## [Brano fornito]
┏━━
Il gaslighting (manipolazione psicologica maligna) è una forma di manipolazione psicologica violenta e subdola nella quale vengono presentate alla vittima false informazioni con l’intento di farla dubitare della sua stessa memoria e percezione.
Può anche essere semplicemente il negare da parte di chi ha commesso qualcosa che gli episodi siano mai accaduti, o potrebbe essere la messa in scena di eventi bizzarri con l’intento di disorientare la vittima.
L’obiettivo dell’abusante è di sopprimere le reazioni di autodifesa della vittima per sfuggire alle sanzioni che gli spetterebbero, e continuare così a ripetere l’abuso.
Concretamente, è un caso speciale di diversione basato su sottili manipolazioni verbali o gestuali in cui l’abusante mette in dubbio ogni scelta, sentimento, emozione, valore della vittima.
┗━━
Voci da una raccolta:
┏━━
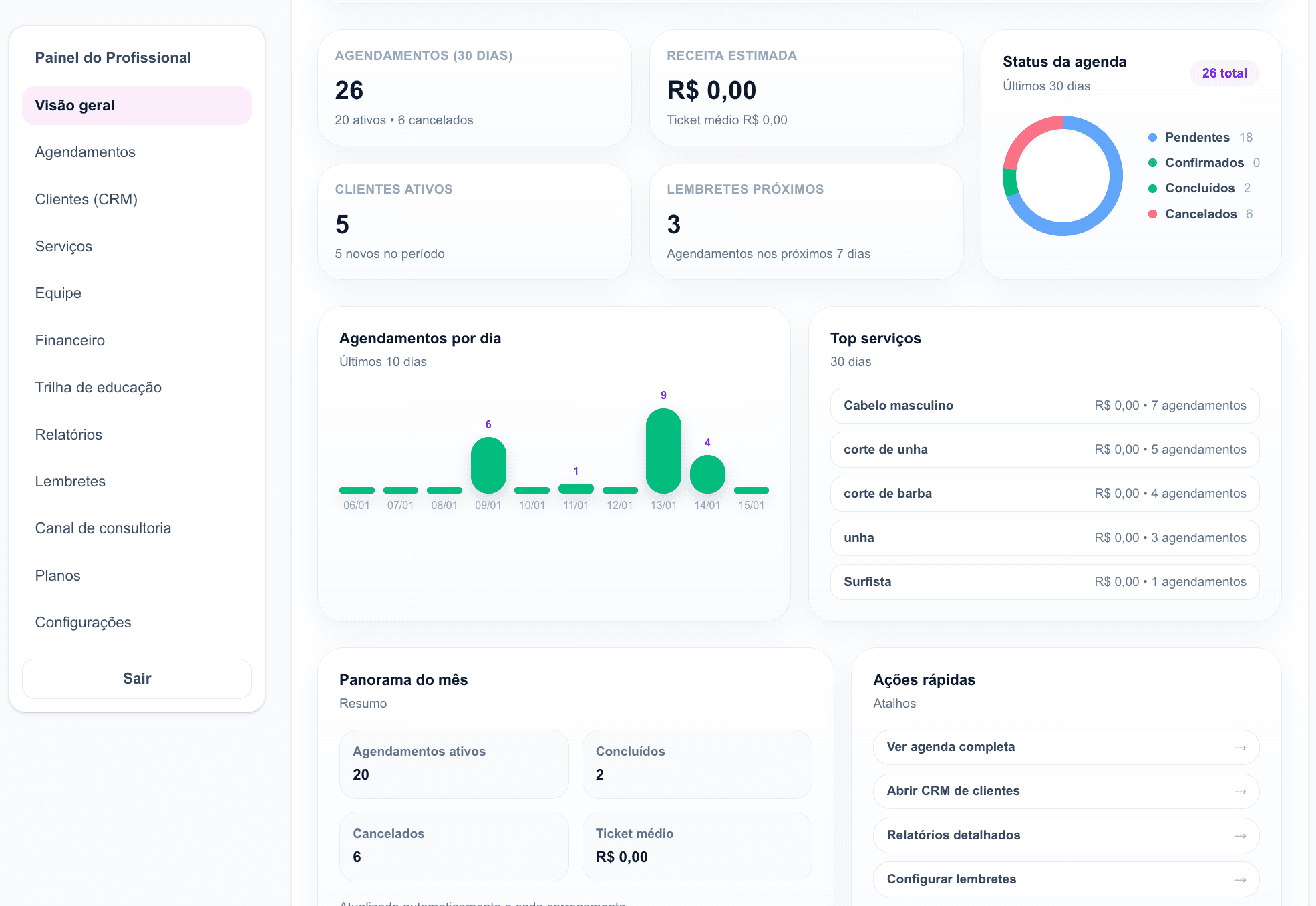Expand the corte de barba service row
This screenshot has width=1316, height=906.
click(1044, 493)
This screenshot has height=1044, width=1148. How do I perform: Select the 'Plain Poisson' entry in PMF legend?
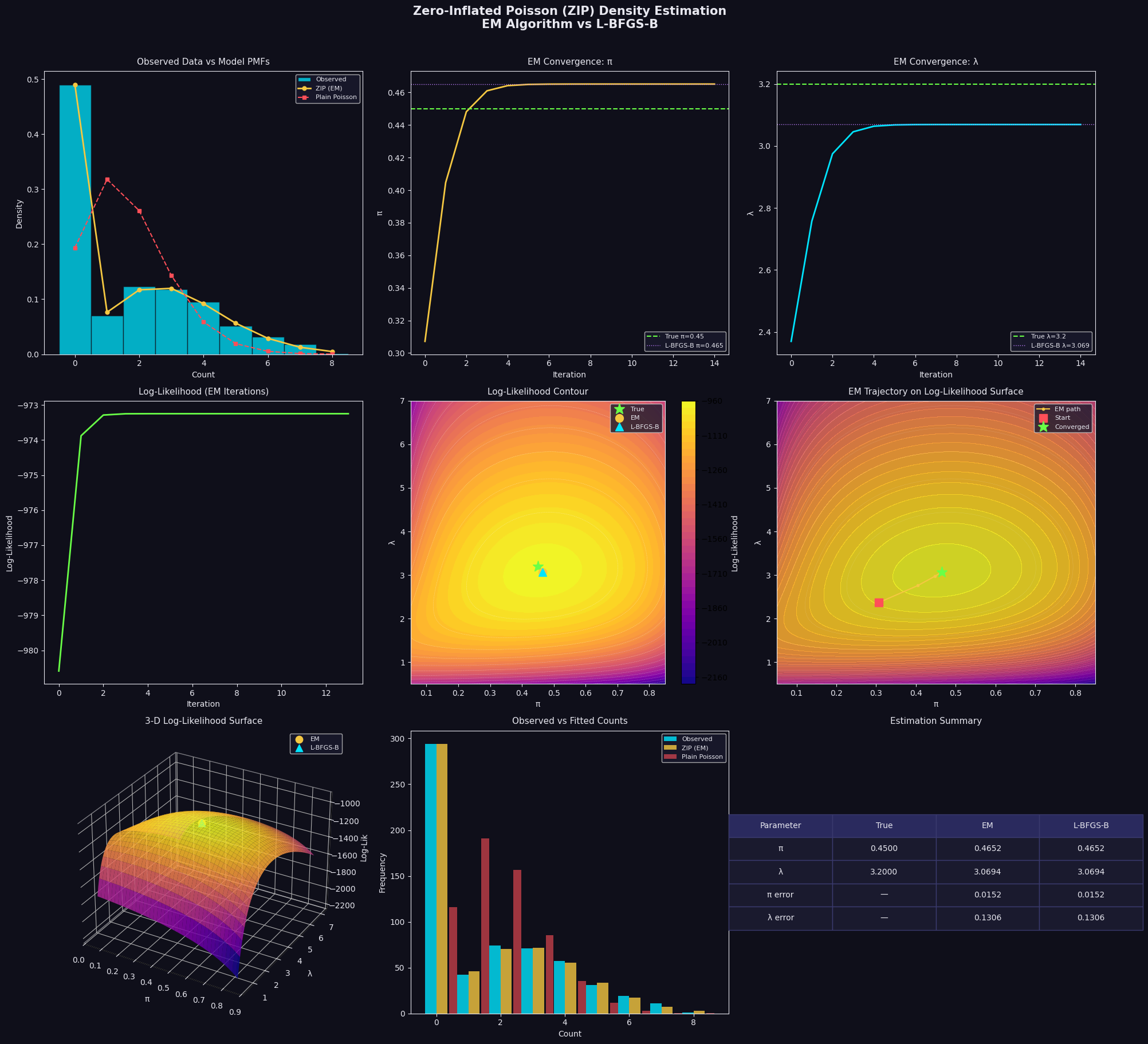(x=336, y=97)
┗━━
## [In cosa consiste]
Secondo il brano sul gaslighting, qual è l'obiettivo dell'abusante? Le voci non hanno alcun legame con il brano.

## [Risposta]
Sopprimere le reazioni di autodifesa della vittima per sfuggire alle sanzioni che gli spetterebbero, e continuare così a ripetere l'abuso.